Changing file permissions using PowerShell

Changing file permissions using PowerShell

Use the following script for changing file permissions using PowerShell. I use this script when command line takeown and icacls fail. Obviously, run from an elevated PowerShell prompt or by typing ‘powershell’ from elevated cmd.

The Script

Change $folder to the base directory you want for changing permissions.
Please note, you can use network UNC paths for this or a simple C:.

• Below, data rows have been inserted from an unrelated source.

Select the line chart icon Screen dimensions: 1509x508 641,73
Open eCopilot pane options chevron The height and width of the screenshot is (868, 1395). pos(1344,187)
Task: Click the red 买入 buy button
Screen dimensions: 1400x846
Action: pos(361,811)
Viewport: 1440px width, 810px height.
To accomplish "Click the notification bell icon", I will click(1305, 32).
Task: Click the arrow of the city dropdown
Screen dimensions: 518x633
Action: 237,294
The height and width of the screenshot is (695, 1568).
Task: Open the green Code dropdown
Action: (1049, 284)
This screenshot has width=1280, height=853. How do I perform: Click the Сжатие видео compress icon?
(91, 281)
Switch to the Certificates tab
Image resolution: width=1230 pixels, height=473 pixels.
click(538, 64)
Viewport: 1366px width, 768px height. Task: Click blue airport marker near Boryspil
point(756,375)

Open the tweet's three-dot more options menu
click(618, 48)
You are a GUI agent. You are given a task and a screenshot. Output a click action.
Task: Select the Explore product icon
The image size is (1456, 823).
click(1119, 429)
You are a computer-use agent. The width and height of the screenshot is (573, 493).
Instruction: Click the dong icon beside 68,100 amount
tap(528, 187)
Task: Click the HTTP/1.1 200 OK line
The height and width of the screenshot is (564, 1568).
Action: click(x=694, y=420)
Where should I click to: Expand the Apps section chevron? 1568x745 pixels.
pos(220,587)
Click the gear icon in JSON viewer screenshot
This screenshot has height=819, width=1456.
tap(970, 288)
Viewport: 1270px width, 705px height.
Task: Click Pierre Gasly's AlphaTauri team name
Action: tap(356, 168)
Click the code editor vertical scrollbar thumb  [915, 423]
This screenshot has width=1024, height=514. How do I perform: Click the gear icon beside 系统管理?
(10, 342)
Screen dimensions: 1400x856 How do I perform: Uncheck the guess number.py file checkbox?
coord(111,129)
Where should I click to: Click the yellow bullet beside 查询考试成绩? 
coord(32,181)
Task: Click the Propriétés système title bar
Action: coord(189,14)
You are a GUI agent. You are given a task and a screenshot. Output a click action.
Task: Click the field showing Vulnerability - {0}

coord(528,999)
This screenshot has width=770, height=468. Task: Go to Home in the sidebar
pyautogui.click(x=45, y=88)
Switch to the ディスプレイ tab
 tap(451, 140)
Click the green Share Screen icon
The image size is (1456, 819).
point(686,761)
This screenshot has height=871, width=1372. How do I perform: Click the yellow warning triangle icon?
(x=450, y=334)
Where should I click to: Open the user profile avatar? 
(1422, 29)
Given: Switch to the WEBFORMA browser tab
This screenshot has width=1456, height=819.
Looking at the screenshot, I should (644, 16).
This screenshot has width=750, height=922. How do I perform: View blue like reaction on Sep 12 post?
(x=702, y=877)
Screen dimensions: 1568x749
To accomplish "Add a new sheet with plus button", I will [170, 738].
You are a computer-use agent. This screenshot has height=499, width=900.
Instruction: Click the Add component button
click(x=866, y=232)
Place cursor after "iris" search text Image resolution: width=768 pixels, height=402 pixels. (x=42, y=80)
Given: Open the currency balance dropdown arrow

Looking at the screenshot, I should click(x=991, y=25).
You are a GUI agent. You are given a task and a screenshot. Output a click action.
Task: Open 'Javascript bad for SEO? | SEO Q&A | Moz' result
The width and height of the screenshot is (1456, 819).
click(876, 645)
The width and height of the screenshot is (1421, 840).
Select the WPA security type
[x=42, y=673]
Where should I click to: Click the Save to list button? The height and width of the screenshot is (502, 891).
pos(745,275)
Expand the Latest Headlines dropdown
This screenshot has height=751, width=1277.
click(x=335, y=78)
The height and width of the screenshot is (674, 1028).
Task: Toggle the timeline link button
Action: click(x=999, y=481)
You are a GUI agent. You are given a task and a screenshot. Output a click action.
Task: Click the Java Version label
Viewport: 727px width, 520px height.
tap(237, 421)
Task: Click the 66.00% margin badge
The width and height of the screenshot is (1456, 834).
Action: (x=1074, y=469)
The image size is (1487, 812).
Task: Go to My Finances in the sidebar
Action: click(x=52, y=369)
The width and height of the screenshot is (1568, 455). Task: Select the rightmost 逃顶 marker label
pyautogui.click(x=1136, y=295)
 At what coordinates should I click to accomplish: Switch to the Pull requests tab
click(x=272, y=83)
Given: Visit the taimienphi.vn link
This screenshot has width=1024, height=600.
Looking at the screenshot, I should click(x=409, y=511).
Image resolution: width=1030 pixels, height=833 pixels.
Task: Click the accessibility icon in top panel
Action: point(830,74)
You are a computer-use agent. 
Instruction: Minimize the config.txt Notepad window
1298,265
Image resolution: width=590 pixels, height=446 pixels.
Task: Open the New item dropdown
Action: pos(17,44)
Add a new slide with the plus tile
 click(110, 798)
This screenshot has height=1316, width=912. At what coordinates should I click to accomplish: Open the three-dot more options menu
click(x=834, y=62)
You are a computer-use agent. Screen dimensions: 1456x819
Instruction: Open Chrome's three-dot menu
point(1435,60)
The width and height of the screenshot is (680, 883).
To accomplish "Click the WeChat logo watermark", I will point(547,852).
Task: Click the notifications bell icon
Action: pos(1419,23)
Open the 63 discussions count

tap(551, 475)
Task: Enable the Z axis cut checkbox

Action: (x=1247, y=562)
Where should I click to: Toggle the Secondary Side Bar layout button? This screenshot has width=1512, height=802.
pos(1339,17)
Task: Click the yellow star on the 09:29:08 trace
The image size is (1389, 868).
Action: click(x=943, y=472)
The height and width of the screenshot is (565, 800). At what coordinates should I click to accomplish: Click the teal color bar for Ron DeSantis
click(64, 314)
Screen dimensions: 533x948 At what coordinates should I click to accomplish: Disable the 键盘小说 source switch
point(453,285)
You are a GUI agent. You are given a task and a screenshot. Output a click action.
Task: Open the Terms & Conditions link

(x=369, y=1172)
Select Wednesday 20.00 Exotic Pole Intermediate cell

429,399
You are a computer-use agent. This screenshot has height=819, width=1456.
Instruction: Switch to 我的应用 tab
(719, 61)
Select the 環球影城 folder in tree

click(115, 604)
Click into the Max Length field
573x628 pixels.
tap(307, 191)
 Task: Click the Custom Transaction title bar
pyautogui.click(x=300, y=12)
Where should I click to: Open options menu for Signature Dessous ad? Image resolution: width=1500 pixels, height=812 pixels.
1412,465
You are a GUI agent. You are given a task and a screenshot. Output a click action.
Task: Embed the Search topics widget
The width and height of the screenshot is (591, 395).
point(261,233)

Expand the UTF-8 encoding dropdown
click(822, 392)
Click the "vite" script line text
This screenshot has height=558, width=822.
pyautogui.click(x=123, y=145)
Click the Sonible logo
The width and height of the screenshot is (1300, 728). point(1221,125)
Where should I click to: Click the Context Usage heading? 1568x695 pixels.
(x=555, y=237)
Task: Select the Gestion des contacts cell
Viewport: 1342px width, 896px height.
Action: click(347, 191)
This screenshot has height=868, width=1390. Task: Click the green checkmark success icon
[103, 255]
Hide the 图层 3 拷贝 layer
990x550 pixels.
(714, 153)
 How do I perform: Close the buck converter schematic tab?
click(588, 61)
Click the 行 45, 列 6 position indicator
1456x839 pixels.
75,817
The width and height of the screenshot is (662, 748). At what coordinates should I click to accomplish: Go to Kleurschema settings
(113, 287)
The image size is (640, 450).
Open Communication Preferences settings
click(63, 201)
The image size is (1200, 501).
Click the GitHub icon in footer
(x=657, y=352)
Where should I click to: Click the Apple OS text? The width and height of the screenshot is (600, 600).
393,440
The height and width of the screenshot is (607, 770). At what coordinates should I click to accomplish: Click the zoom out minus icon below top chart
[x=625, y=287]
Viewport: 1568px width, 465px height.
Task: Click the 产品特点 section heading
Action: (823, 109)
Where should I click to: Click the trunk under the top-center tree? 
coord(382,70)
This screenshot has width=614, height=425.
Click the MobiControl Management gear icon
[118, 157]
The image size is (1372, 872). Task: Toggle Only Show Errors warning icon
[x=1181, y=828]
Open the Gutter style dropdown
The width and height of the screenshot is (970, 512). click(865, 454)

$folder = "\\homeserver\users\"
$users = get-childitem $folder
Foreach ($user in $users) {
$acl = Get-Acl $user.FullName
$acl.SetOwner([System.Security.Principal.NTAccount]"$user")
set-acl $user.FullName $acl -Verbose
$subFolders = Get-ChildItem $user.FullName -Directory -Recurse
Foreach ($subFolder in $subFolders) {
$acl = Get-Acl $subFolder.FullName
$acl.SetOwner([System.Security.Principal.NTAccount]"$user")
set-acl $subFolder.FullName $acl -Verbose
}
$subFiles = Get-ChildItem $user.FullName -File -Recurse
Foreach ($subFile in $subFiles) {
$acl = Get-Acl $subFile.FullName
$acl.SetOwner([System.Security.Principal.NTAccount]"$user")
set-acl $subFile.FullName $acl -Verbose
}
}

I’ve never had takeown fail on local disks, but I have found that I needed to resort to using a PowerShell script when doing this through a network location. It’s a very powerful script, however always be careful when running this. Be sure to always test this in a subdirectory first. This can be catastrophic for a company with millions of files and folder to reset the permission on, therefore be very careful!